The response should be an exact repetition of all the entries.

[Data records Boundary: Start]

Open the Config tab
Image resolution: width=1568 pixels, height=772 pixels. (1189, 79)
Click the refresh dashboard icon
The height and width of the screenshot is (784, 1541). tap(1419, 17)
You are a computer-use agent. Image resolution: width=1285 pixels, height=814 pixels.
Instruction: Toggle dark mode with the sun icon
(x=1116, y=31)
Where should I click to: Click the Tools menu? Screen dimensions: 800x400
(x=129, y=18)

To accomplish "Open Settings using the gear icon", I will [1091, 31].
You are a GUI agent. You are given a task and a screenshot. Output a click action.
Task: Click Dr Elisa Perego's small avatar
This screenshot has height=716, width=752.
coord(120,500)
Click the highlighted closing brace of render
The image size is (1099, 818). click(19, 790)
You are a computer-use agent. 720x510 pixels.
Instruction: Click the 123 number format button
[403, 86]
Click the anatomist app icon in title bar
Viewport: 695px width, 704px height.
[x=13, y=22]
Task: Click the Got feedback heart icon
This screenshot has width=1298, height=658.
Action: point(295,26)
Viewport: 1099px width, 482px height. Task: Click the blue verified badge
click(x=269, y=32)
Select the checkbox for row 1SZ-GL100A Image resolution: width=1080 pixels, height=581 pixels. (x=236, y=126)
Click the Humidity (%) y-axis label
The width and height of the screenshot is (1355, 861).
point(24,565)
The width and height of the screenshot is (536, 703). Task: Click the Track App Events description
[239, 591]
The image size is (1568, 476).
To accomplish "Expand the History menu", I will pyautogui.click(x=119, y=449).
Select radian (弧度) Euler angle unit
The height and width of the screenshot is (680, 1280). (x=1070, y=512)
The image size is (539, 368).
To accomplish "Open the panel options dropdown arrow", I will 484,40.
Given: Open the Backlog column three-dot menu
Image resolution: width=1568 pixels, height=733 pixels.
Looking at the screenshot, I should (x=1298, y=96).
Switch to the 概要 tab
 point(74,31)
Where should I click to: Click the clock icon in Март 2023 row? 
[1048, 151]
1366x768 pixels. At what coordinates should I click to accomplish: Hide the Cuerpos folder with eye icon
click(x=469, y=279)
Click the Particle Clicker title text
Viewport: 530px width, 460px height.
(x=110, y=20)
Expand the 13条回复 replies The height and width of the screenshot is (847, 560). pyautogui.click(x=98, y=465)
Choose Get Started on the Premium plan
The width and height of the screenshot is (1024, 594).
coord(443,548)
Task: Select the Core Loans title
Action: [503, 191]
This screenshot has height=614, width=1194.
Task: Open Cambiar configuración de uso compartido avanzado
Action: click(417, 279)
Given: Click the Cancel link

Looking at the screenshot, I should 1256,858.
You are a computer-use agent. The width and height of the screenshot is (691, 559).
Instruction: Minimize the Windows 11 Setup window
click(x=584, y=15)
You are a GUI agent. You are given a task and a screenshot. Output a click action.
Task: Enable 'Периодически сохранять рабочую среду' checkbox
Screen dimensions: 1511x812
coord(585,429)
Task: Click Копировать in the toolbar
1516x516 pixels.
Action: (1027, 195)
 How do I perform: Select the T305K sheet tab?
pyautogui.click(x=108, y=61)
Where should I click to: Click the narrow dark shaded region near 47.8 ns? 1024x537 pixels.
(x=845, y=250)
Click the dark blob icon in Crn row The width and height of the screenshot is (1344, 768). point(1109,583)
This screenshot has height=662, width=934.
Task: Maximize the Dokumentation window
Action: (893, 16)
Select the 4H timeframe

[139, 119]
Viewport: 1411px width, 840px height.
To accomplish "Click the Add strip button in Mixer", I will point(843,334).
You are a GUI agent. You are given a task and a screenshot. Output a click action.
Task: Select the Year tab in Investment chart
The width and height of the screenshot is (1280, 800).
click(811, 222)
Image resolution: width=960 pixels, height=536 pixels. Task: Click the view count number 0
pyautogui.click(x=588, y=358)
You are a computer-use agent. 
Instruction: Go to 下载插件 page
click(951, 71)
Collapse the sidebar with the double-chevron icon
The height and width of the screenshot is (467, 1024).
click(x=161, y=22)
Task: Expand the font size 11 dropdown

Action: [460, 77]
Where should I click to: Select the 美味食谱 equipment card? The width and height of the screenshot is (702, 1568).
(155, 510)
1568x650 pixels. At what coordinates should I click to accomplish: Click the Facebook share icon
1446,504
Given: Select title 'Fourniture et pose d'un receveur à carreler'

[Data records Boundary: End]

Output for this exercise:
Open the Config tab
Image resolution: width=1568 pixels, height=772 pixels. (1189, 79)
Click the refresh dashboard icon
The height and width of the screenshot is (784, 1541). tap(1419, 17)
You are a computer-use agent. Image resolution: width=1285 pixels, height=814 pixels.
Instruction: Toggle dark mode with the sun icon
(x=1116, y=31)
Where should I click to: Click the Tools menu? Screen dimensions: 800x400
(x=129, y=18)

To accomplish "Open Settings using the gear icon", I will [1091, 31].
You are a GUI agent. You are given a task and a screenshot. Output a click action.
Task: Click Dr Elisa Perego's small avatar
This screenshot has height=716, width=752.
coord(120,500)
Click the highlighted closing brace of render
The image size is (1099, 818). click(19, 790)
You are a computer-use agent. 720x510 pixels.
Instruction: Click the 123 number format button
[403, 86]
Click the anatomist app icon in title bar
Viewport: 695px width, 704px height.
[x=13, y=22]
Task: Click the Got feedback heart icon
This screenshot has width=1298, height=658.
Action: point(295,26)
Viewport: 1099px width, 482px height. Task: Click the blue verified badge
click(x=269, y=32)
Select the checkbox for row 1SZ-GL100A Image resolution: width=1080 pixels, height=581 pixels. (x=236, y=126)
Click the Humidity (%) y-axis label
The width and height of the screenshot is (1355, 861).
point(24,565)
The width and height of the screenshot is (536, 703). Task: Click the Track App Events description
[239, 591]
The image size is (1568, 476).
To accomplish "Expand the History menu", I will pyautogui.click(x=119, y=449).
Select radian (弧度) Euler angle unit
The height and width of the screenshot is (680, 1280). (x=1070, y=512)
The image size is (539, 368).
To accomplish "Open the panel options dropdown arrow", I will 484,40.
Given: Open the Backlog column three-dot menu
Image resolution: width=1568 pixels, height=733 pixels.
Looking at the screenshot, I should (x=1298, y=96).
Switch to the 概要 tab
 point(74,31)
Where should I click to: Click the clock icon in Март 2023 row? 
[1048, 151]
1366x768 pixels. At what coordinates should I click to accomplish: Hide the Cuerpos folder with eye icon
click(x=469, y=279)
Click the Particle Clicker title text
Viewport: 530px width, 460px height.
(x=110, y=20)
Expand the 13条回复 replies The height and width of the screenshot is (847, 560). pyautogui.click(x=98, y=465)
Choose Get Started on the Premium plan
The width and height of the screenshot is (1024, 594).
coord(443,548)
Task: Select the Core Loans title
Action: [503, 191]
This screenshot has height=614, width=1194.
Task: Open Cambiar configuración de uso compartido avanzado
Action: click(417, 279)
Given: Click the Cancel link

Looking at the screenshot, I should 1256,858.
You are a computer-use agent. The width and height of the screenshot is (691, 559).
Instruction: Minimize the Windows 11 Setup window
click(x=584, y=15)
You are a GUI agent. You are given a task and a screenshot. Output a click action.
Task: Enable 'Периодически сохранять рабочую среду' checkbox
Screen dimensions: 1511x812
coord(585,429)
Task: Click Копировать in the toolbar
1516x516 pixels.
Action: (1027, 195)
 How do I perform: Select the T305K sheet tab?
pyautogui.click(x=108, y=61)
Where should I click to: Click the narrow dark shaded region near 47.8 ns? 1024x537 pixels.
(x=845, y=250)
Click the dark blob icon in Crn row The width and height of the screenshot is (1344, 768). point(1109,583)
This screenshot has height=662, width=934.
Task: Maximize the Dokumentation window
Action: (893, 16)
Select the 4H timeframe

[139, 119]
Viewport: 1411px width, 840px height.
To accomplish "Click the Add strip button in Mixer", I will point(843,334).
You are a GUI agent. You are given a task and a screenshot. Output a click action.
Task: Select the Year tab in Investment chart
The width and height of the screenshot is (1280, 800).
click(811, 222)
Image resolution: width=960 pixels, height=536 pixels. Task: Click the view count number 0
pyautogui.click(x=588, y=358)
You are a computer-use agent. 
Instruction: Go to 下载插件 page
click(951, 71)
Collapse the sidebar with the double-chevron icon
The height and width of the screenshot is (467, 1024).
click(x=161, y=22)
Task: Expand the font size 11 dropdown

Action: [460, 77]
Where should I click to: Select the 美味食谱 equipment card? The width and height of the screenshot is (702, 1568).
(155, 510)
1568x650 pixels. At what coordinates should I click to accomplish: Click the Facebook share icon
1446,504
Given: Select title 'Fourniture et pose d'un receveur à carreler'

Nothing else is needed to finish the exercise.